» **Prompt**
Write out the line that contains "[クラウドSIM] 世界対応ルーター GWiFi", then every following line to the end of the records below, with no other lines and no changes.

*** Working data ***

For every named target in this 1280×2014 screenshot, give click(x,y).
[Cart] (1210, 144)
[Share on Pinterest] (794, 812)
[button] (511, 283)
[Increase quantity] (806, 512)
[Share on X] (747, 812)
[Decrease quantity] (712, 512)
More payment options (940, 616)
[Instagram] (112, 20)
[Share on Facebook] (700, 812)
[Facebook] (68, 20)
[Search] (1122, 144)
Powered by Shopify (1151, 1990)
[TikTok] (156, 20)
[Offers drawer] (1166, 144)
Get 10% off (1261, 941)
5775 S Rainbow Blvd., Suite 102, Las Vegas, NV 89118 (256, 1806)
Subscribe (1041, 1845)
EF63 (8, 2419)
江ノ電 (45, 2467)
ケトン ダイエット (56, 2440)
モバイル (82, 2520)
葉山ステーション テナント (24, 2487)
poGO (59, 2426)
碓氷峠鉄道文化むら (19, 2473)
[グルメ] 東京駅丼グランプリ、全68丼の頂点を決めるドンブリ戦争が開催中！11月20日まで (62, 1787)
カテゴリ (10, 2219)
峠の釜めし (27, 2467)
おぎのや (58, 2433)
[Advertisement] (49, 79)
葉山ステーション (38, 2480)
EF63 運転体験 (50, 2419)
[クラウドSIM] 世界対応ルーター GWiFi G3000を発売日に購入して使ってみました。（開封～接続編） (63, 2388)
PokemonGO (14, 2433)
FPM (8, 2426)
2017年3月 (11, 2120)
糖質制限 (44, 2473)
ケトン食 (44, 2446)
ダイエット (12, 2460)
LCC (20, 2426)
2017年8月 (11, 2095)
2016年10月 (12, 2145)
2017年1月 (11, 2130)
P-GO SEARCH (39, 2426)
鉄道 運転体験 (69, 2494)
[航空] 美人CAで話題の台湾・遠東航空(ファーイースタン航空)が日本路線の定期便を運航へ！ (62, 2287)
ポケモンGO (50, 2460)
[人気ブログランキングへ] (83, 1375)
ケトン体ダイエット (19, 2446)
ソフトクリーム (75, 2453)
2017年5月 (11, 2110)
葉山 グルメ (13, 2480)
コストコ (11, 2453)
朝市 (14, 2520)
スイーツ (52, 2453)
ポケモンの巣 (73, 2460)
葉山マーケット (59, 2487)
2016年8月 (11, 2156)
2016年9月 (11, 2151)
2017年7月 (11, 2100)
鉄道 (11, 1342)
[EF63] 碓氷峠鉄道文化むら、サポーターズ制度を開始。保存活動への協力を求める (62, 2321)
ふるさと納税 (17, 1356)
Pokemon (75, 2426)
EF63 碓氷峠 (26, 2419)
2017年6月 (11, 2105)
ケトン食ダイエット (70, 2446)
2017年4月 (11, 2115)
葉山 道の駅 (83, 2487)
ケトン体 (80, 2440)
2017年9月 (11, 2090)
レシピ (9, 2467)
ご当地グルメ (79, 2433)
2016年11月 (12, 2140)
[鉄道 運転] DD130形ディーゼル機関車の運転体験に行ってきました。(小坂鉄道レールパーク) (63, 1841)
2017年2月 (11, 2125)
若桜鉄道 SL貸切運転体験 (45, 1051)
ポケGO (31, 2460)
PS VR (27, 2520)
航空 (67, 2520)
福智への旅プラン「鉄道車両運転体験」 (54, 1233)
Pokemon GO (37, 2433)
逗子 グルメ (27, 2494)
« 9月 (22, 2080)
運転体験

***

» **Final answer**
[クラウドSIM] 世界対応ルーター GWiFi G3000を発売日に購入して使ってみました。（開封～接続編） (63, 2388)
PokemonGO (14, 2433)
FPM (8, 2426)
2017年3月 (11, 2120)
糖質制限 (44, 2473)
ケトン食 (44, 2446)
ダイエット (12, 2460)
LCC (20, 2426)
2017年8月 (11, 2095)
2016年10月 (12, 2145)
2017年1月 (11, 2130)
P-GO SEARCH (39, 2426)
鉄道 運転体験 (69, 2494)
[航空] 美人CAで話題の台湾・遠東航空(ファーイースタン航空)が日本路線の定期便を運航へ！ (62, 2287)
ポケモンGO (50, 2460)
[人気ブログランキングへ] (83, 1375)
ケトン体ダイエット (19, 2446)
ソフトクリーム (75, 2453)
2017年5月 (11, 2110)
葉山 グルメ (13, 2480)
コストコ (11, 2453)
朝市 (14, 2520)
スイーツ (52, 2453)
ポケモンの巣 (73, 2460)
葉山マーケット (59, 2487)
2016年8月 (11, 2156)
2016年9月 (11, 2151)
2017年7月 (11, 2100)
鉄道 (11, 1342)
[EF63] 碓氷峠鉄道文化むら、サポーターズ制度を開始。保存活動への協力を求める (62, 2321)
ふるさと納税 (17, 1356)
Pokemon (75, 2426)
EF63 碓氷峠 (26, 2419)
2017年6月 (11, 2105)
ケトン食ダイエット (70, 2446)
2017年4月 (11, 2115)
葉山 道の駅 (83, 2487)
ケトン体 (80, 2440)
2017年9月 (11, 2090)
レシピ (9, 2467)
ご当地グルメ (79, 2433)
2016年11月 (12, 2140)
[鉄道 運転] DD130形ディーゼル機関車の運転体験に行ってきました。(小坂鉄道レールパーク) (63, 1841)
2017年2月 (11, 2125)
若桜鉄道 SL貸切運転体験 (45, 1051)
ポケGO (31, 2460)
PS VR (27, 2520)
航空 (67, 2520)
福智への旅プラン「鉄道車両運転体験」 (54, 1233)
Pokemon GO (37, 2433)
逗子 グルメ (27, 2494)
« 9月 (22, 2080)
運転体験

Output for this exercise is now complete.